Posts Tagged ‘self care’
I am so happy to share with you today a guest post by the lovely and inspiring Karina Ladet of Karina’s Inner Space. Karina shares with us her thoughts on parenting from a multicultural perspective.
Tell us a little about your family
My name is Karina and I live with my husband Olivier and our two children, Gabriel (almost 6) and Lou Kalliste (almost 3) in a small village in the South of France. We’re a pretty multicultural family as I am a Cuban born Swede with a Swedish dad and a Romanian mom, and my husband is French. Being from different cultures means that my husband and I regularly “discuss” what is the “right” way to do things, ha, ha! I am pretty sure most couples deal with that but it seems like an extra challenge for us as we have been brought up in very different ways.
Describe as best you can what kind of parenting style you use.

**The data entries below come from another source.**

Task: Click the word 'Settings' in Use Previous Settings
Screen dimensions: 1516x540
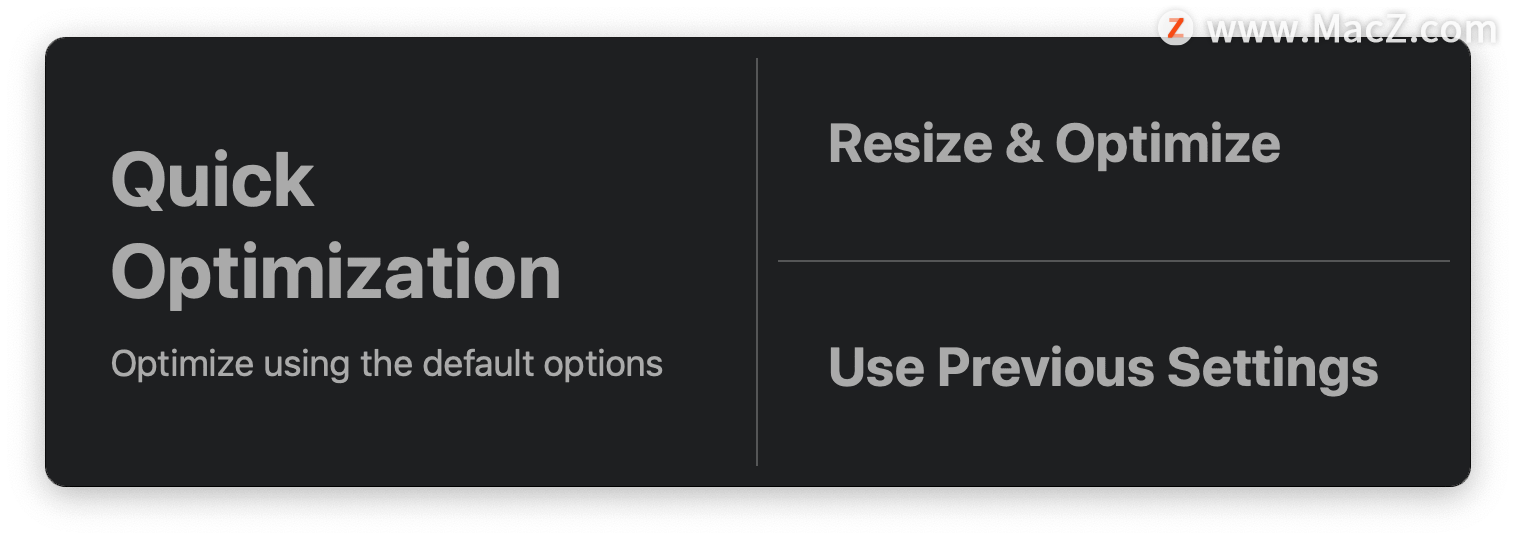Action: click(1273, 368)
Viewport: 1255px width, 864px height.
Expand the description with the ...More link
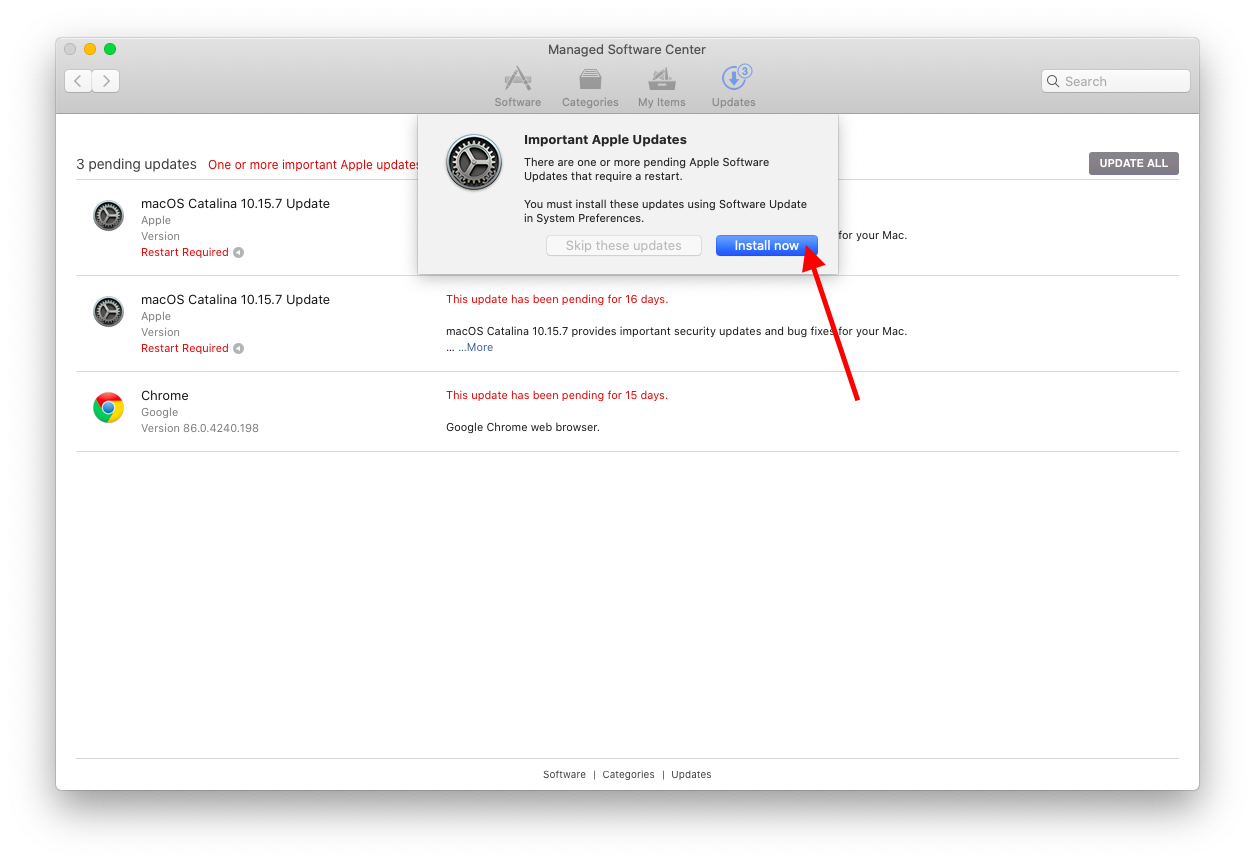pyautogui.click(x=476, y=348)
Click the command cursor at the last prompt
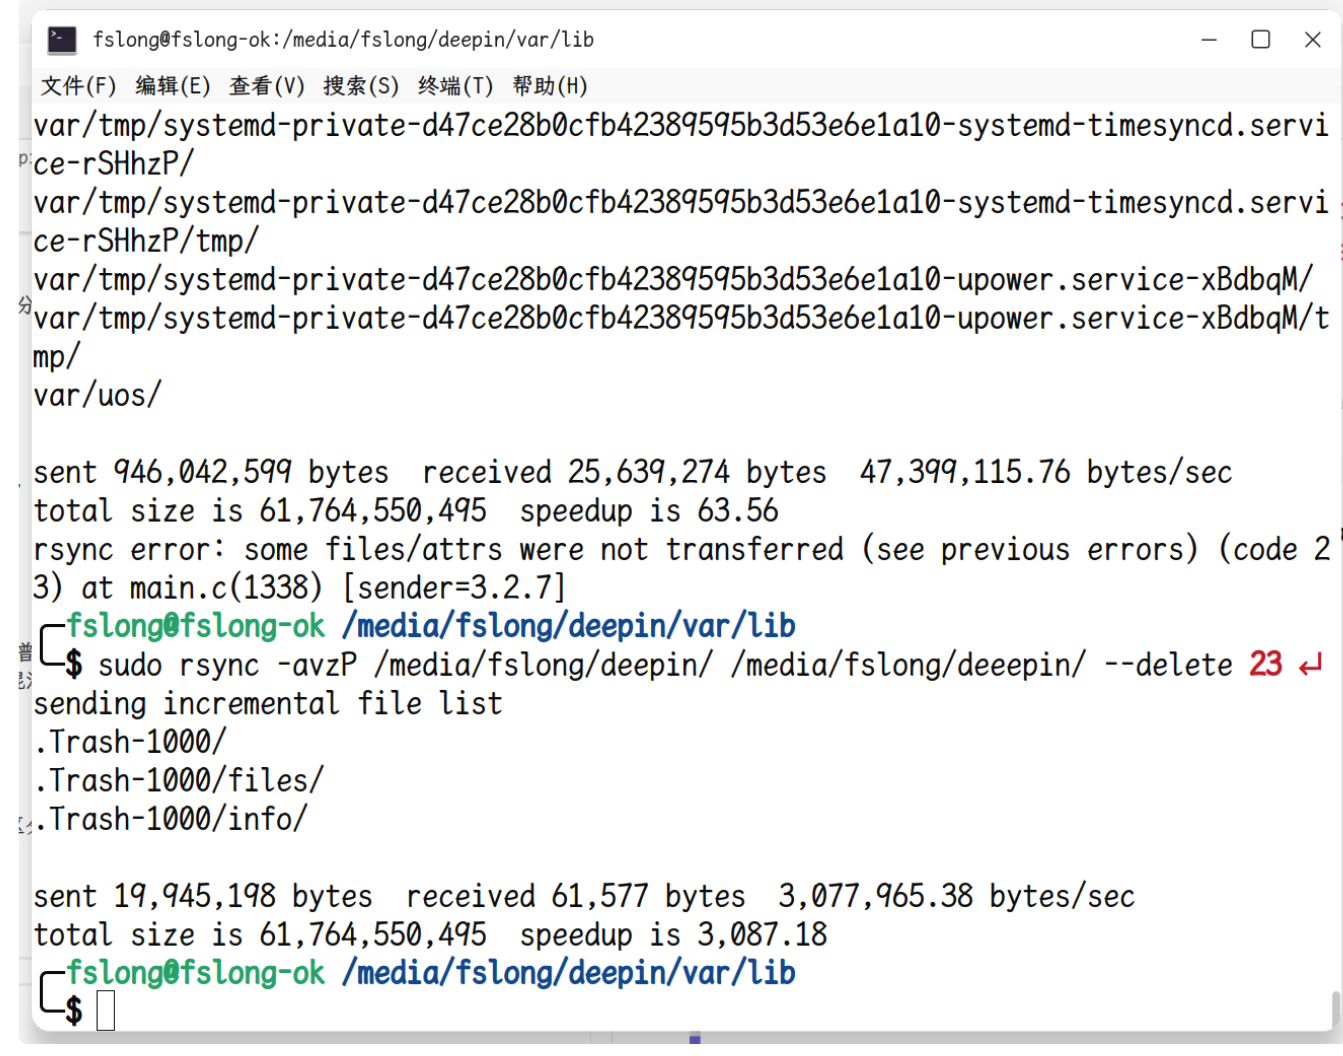The height and width of the screenshot is (1056, 1343). (x=106, y=1010)
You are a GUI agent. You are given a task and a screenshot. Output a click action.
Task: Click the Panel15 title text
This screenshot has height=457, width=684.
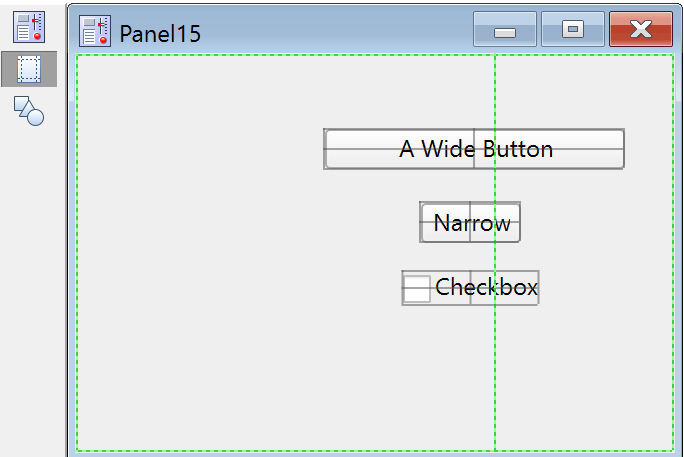[160, 33]
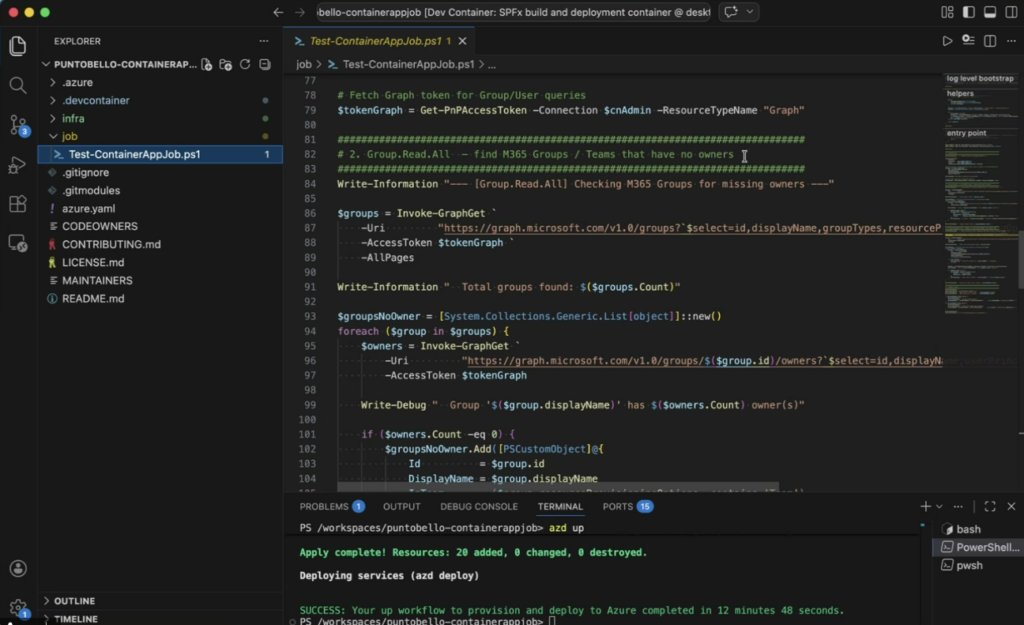Open README.md in the file explorer
1024x625 pixels.
[x=93, y=298]
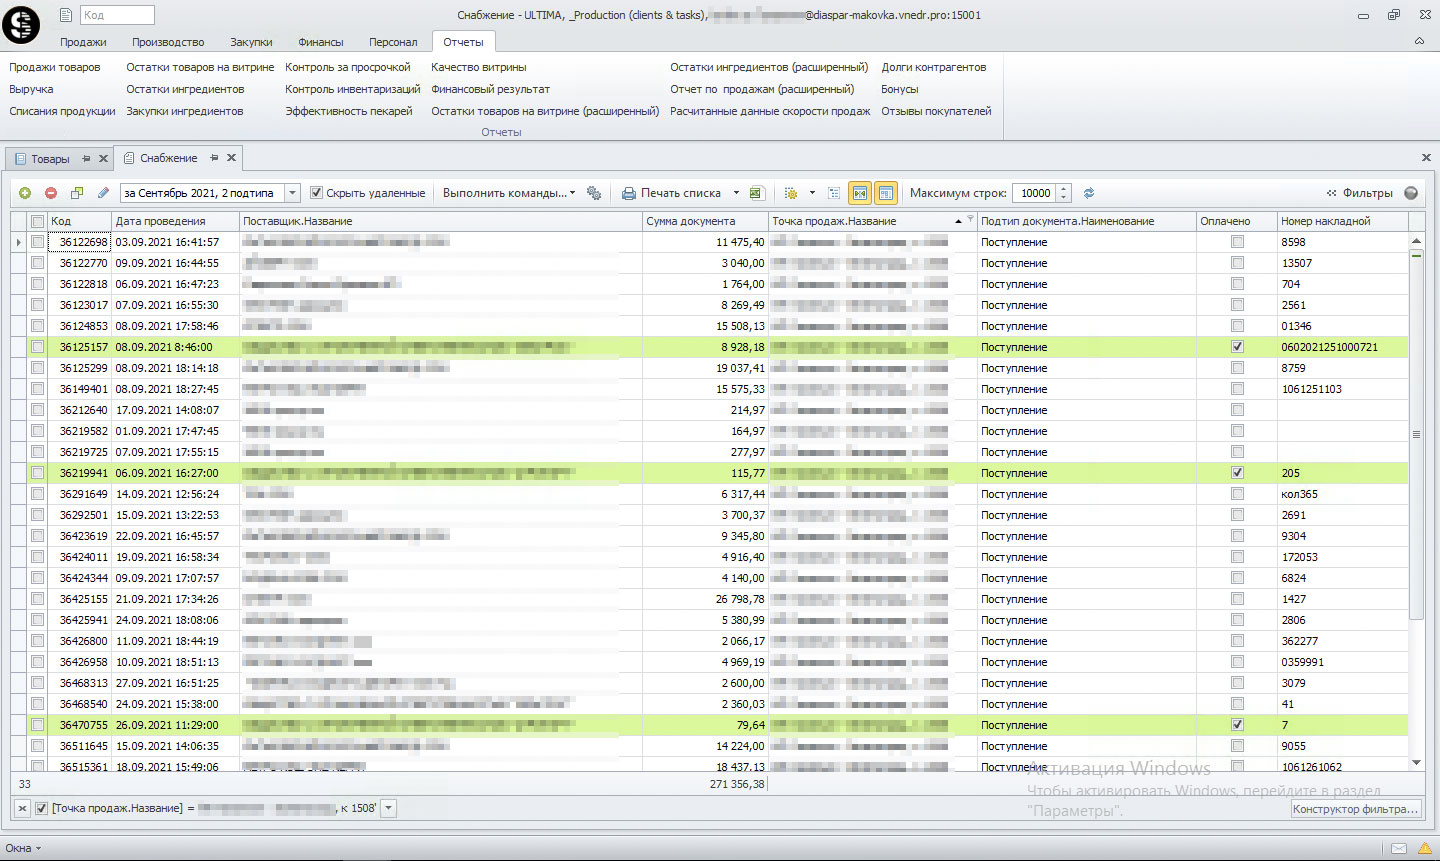
Task: Open the 'Долги контрагентов' report
Action: [933, 67]
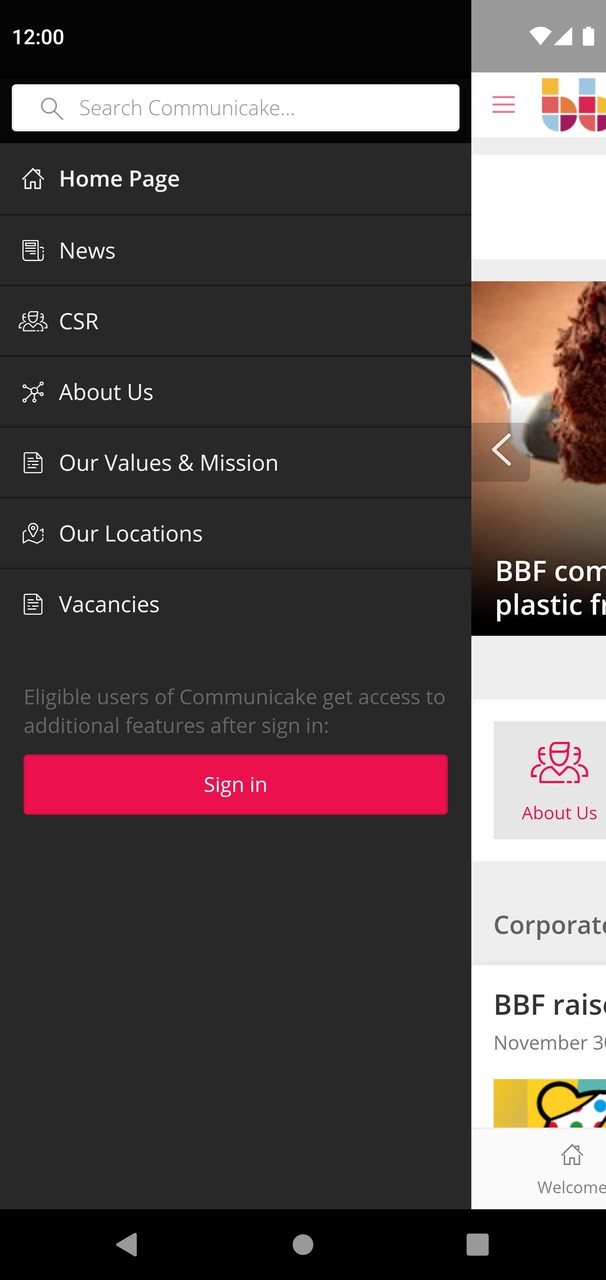
Task: Open the BBF raised news headline
Action: click(x=549, y=1004)
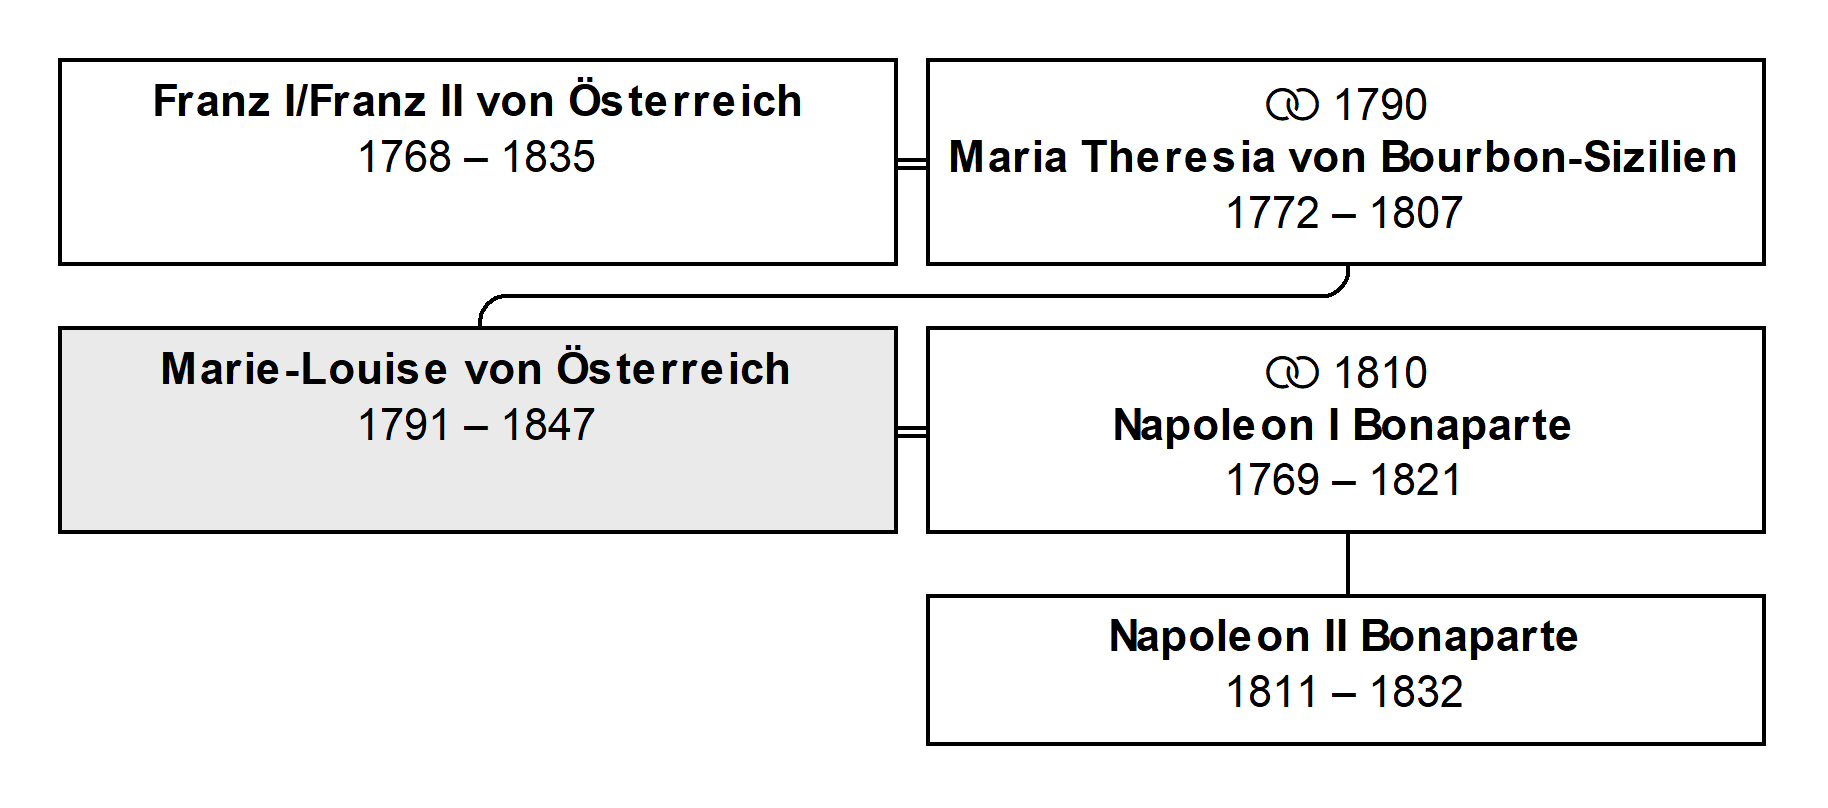The height and width of the screenshot is (808, 1828).
Task: Click the curved descent line to Marie-Louise
Action: point(914,296)
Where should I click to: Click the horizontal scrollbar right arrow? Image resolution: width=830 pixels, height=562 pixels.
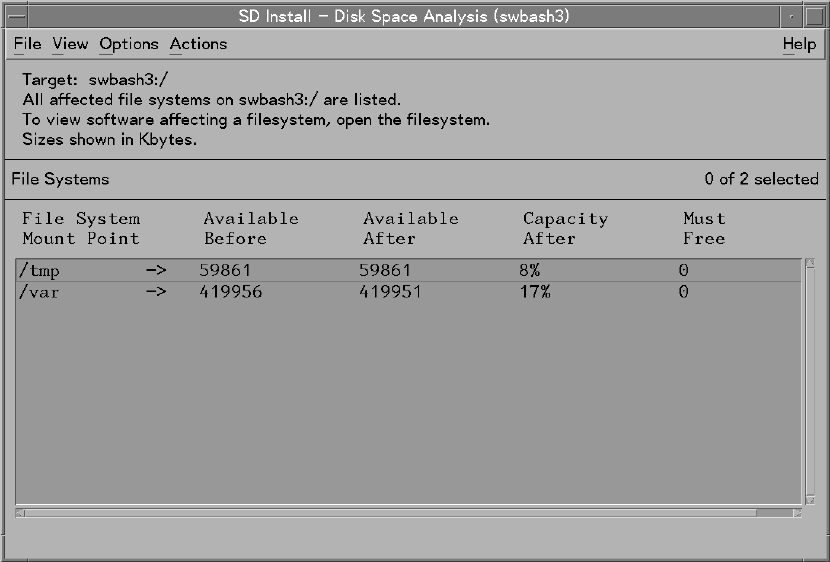coord(797,513)
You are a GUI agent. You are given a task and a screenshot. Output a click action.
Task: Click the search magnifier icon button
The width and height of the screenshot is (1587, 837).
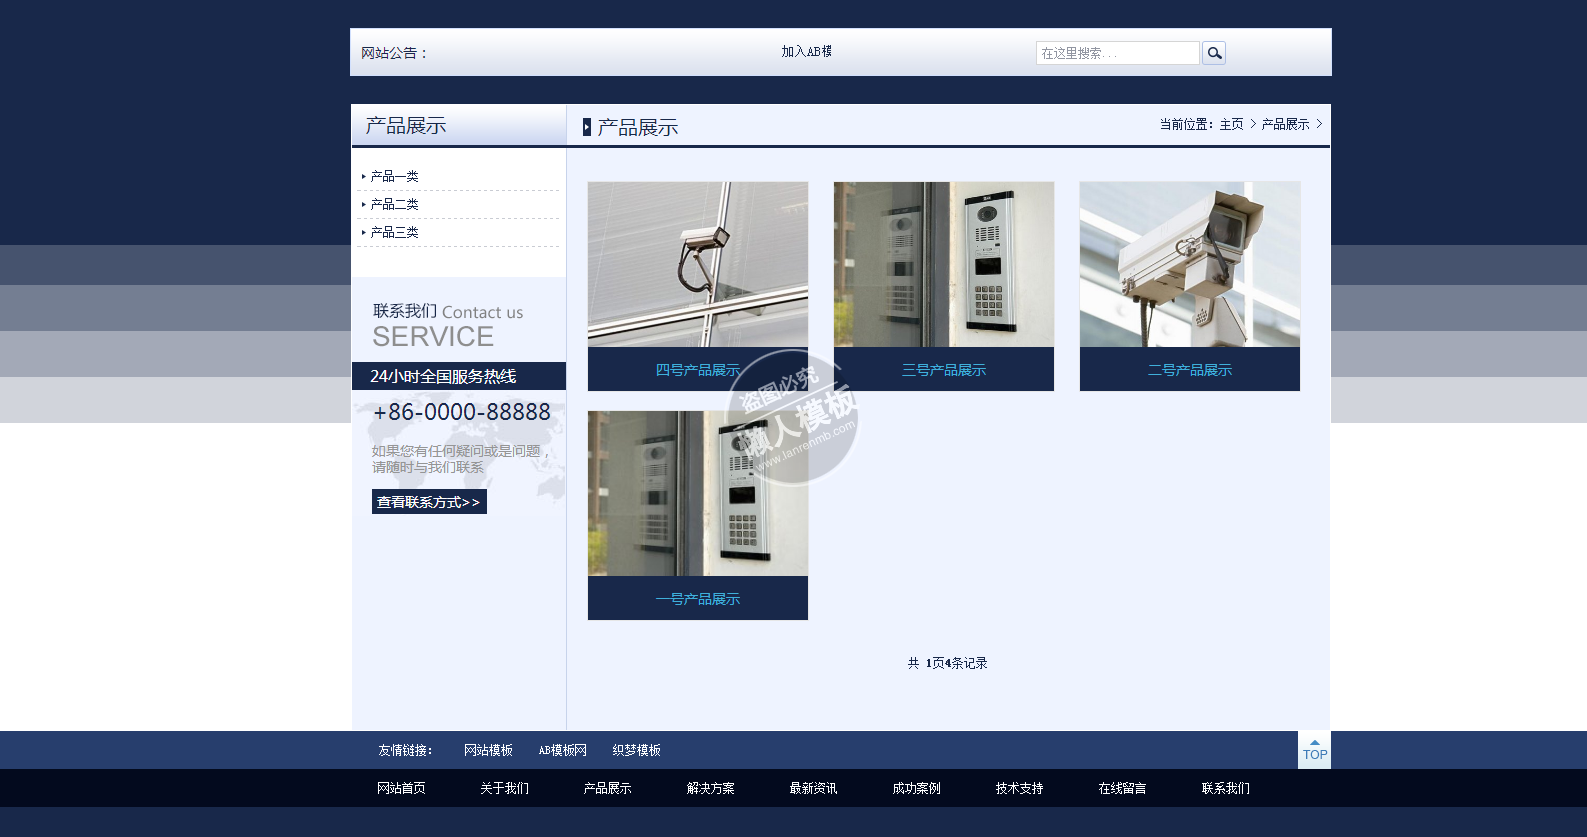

Wow! My parenting style started out very influenced by attachment parenting and I love being physically close to my children. With the arrival of our second child I have become a little more detached and I now allow myself more time for myself and I respect my own space more too… My husband has been brought up in a more traditional way and we have talked for hours about how to balance a traditional style with a more hippie-inspired one ; ). When we became parents for the first time we realised just how opposite our views on education were but I am happy to say that we have now (almost 6 years later!) found a good balance that works for us and our family.
What do you see your role is as a parent?
To be fully present with my children as much as possible and to walk my talk. I try to let my children be as free and independent as they need to be and also respect my need for boundaries. I see children as perfect and whole human beings when they arrive in this world and my task is to be there next to them when they need me. I try to communicate with them in a respectful way and let them express any feelings that they need to let out. I also realise more and more that it is so important that I live my own life and do things that make me happy because my children also learn from that. My view of my role as a parent seems to evolve with time. Nothing is rigid, everything can change.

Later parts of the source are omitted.